Artwork
Auti te Pape (Women at the River)

Auti te Pape (Women at the River) is an ink print by the Impressionist artist Paul Gauguin. It dates from 1894 and is held in the collection of the National Gallery of Art.
About this work
Overview
Created in 1894, *Auti te Pape (Women at the River)* is a color woodcut by Paul Gauguin. The work belongs to his printmaking output, which runs parallel to his painting and sculpture. It exemplifies the artist’s turn toward Symbolist and Post‑Impressionist concerns, employing a flattened visual language that privileges decorative color and simplified form over realistic depiction.
Subject & Meaning
The composition presents two women seated beside a riverbank, framed by tall grasses and trees. One figure clutches a basket, while the other reclines, propping herself on her hands. The stark black background isolates the figures, allowing the vivid yellows and oranges of the women and foliage to dominate, suggesting a focus on mood and symbolic presence rather than narrative detail.
Technique & Style
The print’s limited palette and strong contours reinforce the emphasis on decorative surface and emotional resonance over naturalistic rendering.

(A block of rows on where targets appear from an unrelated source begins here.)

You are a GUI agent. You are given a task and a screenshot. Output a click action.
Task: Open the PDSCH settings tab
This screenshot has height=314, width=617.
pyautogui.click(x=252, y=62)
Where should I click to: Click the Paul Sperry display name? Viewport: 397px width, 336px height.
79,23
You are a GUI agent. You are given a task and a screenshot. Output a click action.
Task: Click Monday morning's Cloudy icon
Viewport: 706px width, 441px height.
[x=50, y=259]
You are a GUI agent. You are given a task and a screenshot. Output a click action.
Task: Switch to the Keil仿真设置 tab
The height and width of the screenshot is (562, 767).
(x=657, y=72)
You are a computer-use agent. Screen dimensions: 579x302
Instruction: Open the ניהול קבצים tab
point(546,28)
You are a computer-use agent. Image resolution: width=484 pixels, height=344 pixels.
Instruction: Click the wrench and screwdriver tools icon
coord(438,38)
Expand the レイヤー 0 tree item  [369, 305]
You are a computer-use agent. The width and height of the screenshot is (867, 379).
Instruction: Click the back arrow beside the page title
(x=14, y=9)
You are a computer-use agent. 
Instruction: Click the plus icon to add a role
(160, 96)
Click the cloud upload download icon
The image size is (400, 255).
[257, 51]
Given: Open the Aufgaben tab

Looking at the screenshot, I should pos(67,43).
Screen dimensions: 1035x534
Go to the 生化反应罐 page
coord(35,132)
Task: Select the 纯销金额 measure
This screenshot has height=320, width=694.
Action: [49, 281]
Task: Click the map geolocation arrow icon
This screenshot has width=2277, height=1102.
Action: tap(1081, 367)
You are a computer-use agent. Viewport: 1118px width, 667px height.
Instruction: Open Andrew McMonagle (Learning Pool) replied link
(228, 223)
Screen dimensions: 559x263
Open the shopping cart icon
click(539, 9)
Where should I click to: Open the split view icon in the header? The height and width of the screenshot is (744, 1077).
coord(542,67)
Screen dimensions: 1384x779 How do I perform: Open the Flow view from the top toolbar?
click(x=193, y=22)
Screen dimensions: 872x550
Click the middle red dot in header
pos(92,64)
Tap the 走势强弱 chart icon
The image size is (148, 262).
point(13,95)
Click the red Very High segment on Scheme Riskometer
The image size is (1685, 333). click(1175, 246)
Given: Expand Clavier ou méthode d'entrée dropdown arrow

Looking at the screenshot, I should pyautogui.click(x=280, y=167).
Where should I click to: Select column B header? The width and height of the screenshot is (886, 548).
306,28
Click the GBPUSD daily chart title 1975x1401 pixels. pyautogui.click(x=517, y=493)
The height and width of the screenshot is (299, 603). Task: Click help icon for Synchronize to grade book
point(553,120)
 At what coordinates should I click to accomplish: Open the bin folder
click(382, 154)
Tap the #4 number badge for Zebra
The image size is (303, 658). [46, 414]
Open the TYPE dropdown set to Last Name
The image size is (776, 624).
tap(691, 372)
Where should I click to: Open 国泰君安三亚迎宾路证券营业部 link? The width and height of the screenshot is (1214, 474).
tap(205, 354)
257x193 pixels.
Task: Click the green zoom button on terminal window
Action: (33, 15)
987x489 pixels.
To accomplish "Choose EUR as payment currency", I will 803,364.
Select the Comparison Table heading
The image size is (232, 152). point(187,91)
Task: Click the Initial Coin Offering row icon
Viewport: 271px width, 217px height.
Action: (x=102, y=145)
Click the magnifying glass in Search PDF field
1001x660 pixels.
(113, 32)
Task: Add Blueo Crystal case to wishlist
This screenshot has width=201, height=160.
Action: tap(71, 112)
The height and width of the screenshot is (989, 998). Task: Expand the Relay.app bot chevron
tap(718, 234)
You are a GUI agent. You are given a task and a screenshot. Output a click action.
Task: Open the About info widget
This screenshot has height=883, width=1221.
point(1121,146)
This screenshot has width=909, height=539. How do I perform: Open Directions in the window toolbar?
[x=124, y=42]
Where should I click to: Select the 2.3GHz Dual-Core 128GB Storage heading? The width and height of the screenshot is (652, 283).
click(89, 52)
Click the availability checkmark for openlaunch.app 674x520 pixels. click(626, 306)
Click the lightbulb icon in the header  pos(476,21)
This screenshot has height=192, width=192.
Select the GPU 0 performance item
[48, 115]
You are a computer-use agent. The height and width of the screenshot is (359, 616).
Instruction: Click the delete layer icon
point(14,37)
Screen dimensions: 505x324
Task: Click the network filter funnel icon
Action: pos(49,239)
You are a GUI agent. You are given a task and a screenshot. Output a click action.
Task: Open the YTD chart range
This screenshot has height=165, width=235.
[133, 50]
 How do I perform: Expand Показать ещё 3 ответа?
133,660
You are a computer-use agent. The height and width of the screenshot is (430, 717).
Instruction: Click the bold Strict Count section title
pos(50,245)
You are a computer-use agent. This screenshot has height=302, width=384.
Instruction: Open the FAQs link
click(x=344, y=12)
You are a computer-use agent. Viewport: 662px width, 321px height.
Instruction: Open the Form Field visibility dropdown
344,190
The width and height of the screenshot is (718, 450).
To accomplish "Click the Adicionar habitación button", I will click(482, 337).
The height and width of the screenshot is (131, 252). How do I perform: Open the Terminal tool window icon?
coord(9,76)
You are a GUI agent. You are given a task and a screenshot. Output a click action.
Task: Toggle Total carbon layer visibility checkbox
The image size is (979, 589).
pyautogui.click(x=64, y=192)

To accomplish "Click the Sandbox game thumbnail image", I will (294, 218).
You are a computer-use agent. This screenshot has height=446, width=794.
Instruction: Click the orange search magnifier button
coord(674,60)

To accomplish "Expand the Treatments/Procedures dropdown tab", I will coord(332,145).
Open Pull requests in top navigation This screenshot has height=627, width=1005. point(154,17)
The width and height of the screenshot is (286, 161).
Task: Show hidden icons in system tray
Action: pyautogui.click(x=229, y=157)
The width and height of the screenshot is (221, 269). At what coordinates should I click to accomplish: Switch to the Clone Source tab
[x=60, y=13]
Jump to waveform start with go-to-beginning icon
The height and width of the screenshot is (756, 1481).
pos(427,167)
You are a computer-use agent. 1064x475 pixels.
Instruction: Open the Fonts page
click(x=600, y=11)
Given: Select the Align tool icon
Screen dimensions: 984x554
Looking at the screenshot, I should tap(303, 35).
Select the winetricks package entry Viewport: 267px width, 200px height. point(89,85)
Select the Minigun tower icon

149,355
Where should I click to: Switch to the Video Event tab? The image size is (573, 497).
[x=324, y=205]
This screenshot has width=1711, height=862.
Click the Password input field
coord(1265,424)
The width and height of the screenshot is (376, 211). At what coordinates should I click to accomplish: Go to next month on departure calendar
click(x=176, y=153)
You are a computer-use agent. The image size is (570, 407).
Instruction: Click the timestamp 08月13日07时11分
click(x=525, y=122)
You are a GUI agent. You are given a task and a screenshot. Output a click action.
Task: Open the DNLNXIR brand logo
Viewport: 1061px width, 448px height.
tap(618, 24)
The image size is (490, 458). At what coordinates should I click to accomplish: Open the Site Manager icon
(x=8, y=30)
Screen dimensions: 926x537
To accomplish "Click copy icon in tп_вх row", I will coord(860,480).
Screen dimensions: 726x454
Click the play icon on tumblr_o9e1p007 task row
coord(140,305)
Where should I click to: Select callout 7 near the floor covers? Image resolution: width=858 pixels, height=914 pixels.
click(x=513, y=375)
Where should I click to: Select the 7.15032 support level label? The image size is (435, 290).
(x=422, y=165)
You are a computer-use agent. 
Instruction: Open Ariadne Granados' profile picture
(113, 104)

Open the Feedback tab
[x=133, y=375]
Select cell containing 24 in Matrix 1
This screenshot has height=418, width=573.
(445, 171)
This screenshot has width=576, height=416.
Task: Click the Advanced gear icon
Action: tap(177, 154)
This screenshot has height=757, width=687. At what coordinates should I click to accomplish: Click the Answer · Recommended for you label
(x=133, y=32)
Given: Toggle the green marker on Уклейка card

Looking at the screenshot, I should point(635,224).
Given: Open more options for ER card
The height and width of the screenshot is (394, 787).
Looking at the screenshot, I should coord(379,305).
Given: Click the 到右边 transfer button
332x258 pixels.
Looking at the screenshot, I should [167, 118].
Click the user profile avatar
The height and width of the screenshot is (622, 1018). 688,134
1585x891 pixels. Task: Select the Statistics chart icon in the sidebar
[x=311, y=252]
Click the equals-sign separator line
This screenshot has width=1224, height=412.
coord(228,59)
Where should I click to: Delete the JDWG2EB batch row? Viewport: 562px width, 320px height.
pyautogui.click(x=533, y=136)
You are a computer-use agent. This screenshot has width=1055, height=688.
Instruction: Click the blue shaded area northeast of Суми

Gauguin executed the image using a traditional woodcut process: a design was carved into a wood block, inked, and pressed onto paper. This method yields bold, flat areas of color and crisp outlines, characteristics that align with his Synthetist approach. The print’s limited palette and strong contours reinforce the emphasis on decorative surface and emotional resonance over naturalistic rendering.
History & Provenance
The print emerged during Gauguin’s mature period, when he was actively exploring print media alongside his paintings. Although specific ownership records are sparse, the work has been catalogued among his 1890s woodcuts and has appeared in several exhibitions of his graphic oeuvre, illustrating the artist’s sustained interest in the medium throughout his career.
Artist & collection
Artist
Eugène Henri Paul Gauguin (; French: ; 7 June 1848 – 8 May 1903) was a French painter, sculptor, printmaker, ceramist, and writer, whose work has been primarily associated with the Post-Impressionist and Symbolist movements.